#### [SET PROBLEM]
Extract every one of the records below verbatim, keeping each line unchanged.

┏━━

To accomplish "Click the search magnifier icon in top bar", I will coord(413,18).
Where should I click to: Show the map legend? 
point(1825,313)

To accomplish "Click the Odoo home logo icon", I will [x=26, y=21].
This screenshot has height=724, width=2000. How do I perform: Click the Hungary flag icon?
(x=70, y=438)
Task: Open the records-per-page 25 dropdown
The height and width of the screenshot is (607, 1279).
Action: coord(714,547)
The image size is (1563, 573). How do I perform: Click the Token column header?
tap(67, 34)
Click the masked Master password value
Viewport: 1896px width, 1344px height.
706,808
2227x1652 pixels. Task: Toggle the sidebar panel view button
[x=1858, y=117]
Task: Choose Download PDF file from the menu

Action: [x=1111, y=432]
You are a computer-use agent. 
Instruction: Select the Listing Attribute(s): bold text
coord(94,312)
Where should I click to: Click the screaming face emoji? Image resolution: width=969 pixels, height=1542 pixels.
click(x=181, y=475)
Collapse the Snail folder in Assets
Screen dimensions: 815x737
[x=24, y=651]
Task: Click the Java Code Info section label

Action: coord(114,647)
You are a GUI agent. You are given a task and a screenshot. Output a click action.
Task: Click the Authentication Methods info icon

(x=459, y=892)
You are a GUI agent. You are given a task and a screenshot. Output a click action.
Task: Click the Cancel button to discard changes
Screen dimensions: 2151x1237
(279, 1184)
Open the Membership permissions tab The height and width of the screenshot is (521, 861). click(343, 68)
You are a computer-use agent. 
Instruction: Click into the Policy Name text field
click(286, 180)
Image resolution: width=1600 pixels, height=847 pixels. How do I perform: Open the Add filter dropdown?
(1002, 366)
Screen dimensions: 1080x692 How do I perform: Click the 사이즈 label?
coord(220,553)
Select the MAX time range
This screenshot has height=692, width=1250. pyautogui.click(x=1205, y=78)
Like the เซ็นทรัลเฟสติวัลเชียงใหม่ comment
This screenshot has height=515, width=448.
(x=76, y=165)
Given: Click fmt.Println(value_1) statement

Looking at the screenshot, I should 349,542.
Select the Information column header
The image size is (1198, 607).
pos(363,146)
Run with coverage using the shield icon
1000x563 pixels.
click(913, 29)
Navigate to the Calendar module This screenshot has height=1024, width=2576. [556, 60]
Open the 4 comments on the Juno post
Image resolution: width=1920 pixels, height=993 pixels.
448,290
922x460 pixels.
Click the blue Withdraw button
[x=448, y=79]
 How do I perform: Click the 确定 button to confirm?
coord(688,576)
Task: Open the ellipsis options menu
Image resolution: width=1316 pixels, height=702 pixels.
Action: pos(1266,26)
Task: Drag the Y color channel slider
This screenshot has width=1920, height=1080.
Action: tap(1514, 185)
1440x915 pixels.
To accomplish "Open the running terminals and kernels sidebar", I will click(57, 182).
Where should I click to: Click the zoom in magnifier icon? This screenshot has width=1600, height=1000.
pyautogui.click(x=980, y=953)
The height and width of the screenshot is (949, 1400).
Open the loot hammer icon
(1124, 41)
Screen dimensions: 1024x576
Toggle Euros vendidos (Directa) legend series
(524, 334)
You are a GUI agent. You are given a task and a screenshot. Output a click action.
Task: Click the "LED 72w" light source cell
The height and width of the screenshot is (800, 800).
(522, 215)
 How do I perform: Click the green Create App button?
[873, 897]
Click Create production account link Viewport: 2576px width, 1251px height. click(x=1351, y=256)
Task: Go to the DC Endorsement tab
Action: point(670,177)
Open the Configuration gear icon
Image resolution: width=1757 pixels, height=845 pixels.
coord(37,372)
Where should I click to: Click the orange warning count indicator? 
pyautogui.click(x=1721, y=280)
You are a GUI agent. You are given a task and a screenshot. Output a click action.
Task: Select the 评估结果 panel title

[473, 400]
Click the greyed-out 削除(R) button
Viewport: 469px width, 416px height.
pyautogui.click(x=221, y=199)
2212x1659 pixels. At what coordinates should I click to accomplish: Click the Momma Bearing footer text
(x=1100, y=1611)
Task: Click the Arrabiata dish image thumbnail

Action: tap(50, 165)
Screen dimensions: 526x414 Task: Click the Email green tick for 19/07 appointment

┗━━

#### [OUTPUT FOR THIS EXERCISE]
To accomplish "Click the search magnifier icon in top bar", I will coord(413,18).
Where should I click to: Show the map legend? 
point(1825,313)

To accomplish "Click the Odoo home logo icon", I will [x=26, y=21].
This screenshot has height=724, width=2000. How do I perform: Click the Hungary flag icon?
(x=70, y=438)
Task: Open the records-per-page 25 dropdown
The height and width of the screenshot is (607, 1279).
Action: coord(714,547)
The image size is (1563, 573). How do I perform: Click the Token column header?
tap(67, 34)
Click the masked Master password value
Viewport: 1896px width, 1344px height.
706,808
2227x1652 pixels. Task: Toggle the sidebar panel view button
[x=1858, y=117]
Task: Choose Download PDF file from the menu

Action: [x=1111, y=432]
You are a computer-use agent. 
Instruction: Select the Listing Attribute(s): bold text
coord(94,312)
Where should I click to: Click the screaming face emoji? Image resolution: width=969 pixels, height=1542 pixels.
click(x=181, y=475)
Collapse the Snail folder in Assets
Screen dimensions: 815x737
[x=24, y=651]
Task: Click the Java Code Info section label

Action: coord(114,647)
You are a GUI agent. You are given a task and a screenshot. Output a click action.
Task: Click the Authentication Methods info icon

(x=459, y=892)
You are a GUI agent. You are given a task and a screenshot. Output a click action.
Task: Click the Cancel button to discard changes
Screen dimensions: 2151x1237
(279, 1184)
Open the Membership permissions tab The height and width of the screenshot is (521, 861). click(343, 68)
You are a computer-use agent. 
Instruction: Click into the Policy Name text field
click(286, 180)
Image resolution: width=1600 pixels, height=847 pixels. How do I perform: Open the Add filter dropdown?
(1002, 366)
Screen dimensions: 1080x692 How do I perform: Click the 사이즈 label?
coord(220,553)
Select the MAX time range
This screenshot has height=692, width=1250. pyautogui.click(x=1205, y=78)
Like the เซ็นทรัลเฟสติวัลเชียงใหม่ comment
This screenshot has height=515, width=448.
(x=76, y=165)
Given: Click fmt.Println(value_1) statement

Looking at the screenshot, I should 349,542.
Select the Information column header
The image size is (1198, 607).
pos(363,146)
Run with coverage using the shield icon
1000x563 pixels.
click(913, 29)
Navigate to the Calendar module This screenshot has height=1024, width=2576. [556, 60]
Open the 4 comments on the Juno post
Image resolution: width=1920 pixels, height=993 pixels.
448,290
922x460 pixels.
Click the blue Withdraw button
[x=448, y=79]
 How do I perform: Click the 确定 button to confirm?
coord(688,576)
Task: Open the ellipsis options menu
Image resolution: width=1316 pixels, height=702 pixels.
Action: pos(1266,26)
Task: Drag the Y color channel slider
This screenshot has width=1920, height=1080.
Action: tap(1514, 185)
1440x915 pixels.
To accomplish "Open the running terminals and kernels sidebar", I will click(57, 182).
Where should I click to: Click the zoom in magnifier icon? This screenshot has width=1600, height=1000.
pyautogui.click(x=980, y=953)
The height and width of the screenshot is (949, 1400).
Open the loot hammer icon
(1124, 41)
Screen dimensions: 1024x576
Toggle Euros vendidos (Directa) legend series
(524, 334)
You are a GUI agent. You are given a task and a screenshot. Output a click action.
Task: Click the "LED 72w" light source cell
The height and width of the screenshot is (800, 800).
(522, 215)
 How do I perform: Click the green Create App button?
[873, 897]
Click Create production account link Viewport: 2576px width, 1251px height. click(x=1351, y=256)
Task: Go to the DC Endorsement tab
Action: point(670,177)
Open the Configuration gear icon
Image resolution: width=1757 pixels, height=845 pixels.
coord(37,372)
Where should I click to: Click the orange warning count indicator? 
pyautogui.click(x=1721, y=280)
You are a GUI agent. You are given a task and a screenshot. Output a click action.
Task: Select the 评估结果 panel title

[473, 400]
Click the greyed-out 削除(R) button
Viewport: 469px width, 416px height.
pyautogui.click(x=221, y=199)
2212x1659 pixels. At what coordinates should I click to accomplish: Click the Momma Bearing footer text
(x=1100, y=1611)
Task: Click the Arrabiata dish image thumbnail

Action: tap(50, 165)
Screen dimensions: 526x414 Task: Click the Email green tick for 19/07 appointment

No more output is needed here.